Once your baby is able to scoot, crawl, or toddle to the book basket or shelf, they may point to or grasp a book they want you to read. As they enter the terrible twos, your child may throw a series of terrible twos tantrums if you don’t honor this request. If this happens, many parents may not realize that their child has actually developed a fondness for certain literary works.

After your child calms down, you can ask them to pick out the book they’d like to read. This is also a great way for you to discover when they are able to recognize visual images and patterns-even the outlines and shapes of words.

Since sleep is so essential to your child’s health and well-being, it’s important to help them calm down before bed. When they are calmer at bedtime, your child is also more likely to sleep throughout the night. A 2010 study published in Child Development reported that for children 12 months and older, calm bedtimes combined with a good night’s sleep, can actually enhance their skill development.

Reading to babies and older children can assist them with calming down at night; so, too, can singing and rocking. If your baby or toddler is fussy at bedtime, stroking their head or back can also create a state of calm. Since you have been observing them from birth, chances are you’ll know exactly how to handle these fussy nights.

If you’re experiencing toddler screaming tantrums at nap or bedtime, the promise of a favorite story may quell those on occasion. Since terrible twos tantrums can be frustrating for both you and your child, it’s important for you to remain calm throughout their outburst. If your toddler has an irregular nap or bedtime, creating a consistent schedule may help with this, as children of all ages tend to benefit from structure.

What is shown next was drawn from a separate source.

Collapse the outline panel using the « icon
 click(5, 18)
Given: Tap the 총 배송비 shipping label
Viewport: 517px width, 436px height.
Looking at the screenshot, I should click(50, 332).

It’s also important to continue reading to your child throughout their twos and beyond. This is known to stimulate their imagination, language, cognitive, and even social skills. When faced with terrible twos tantrums, remember this behavior is a normal part of their development. Terrible twos tantrums may be over and done with before you know it.

While some children may never throw a tantrum, others may just throw a few. If you’d like other ideas on how to deal with toddler tantrums, it can help to create a playgroup so you can have the support of other moms.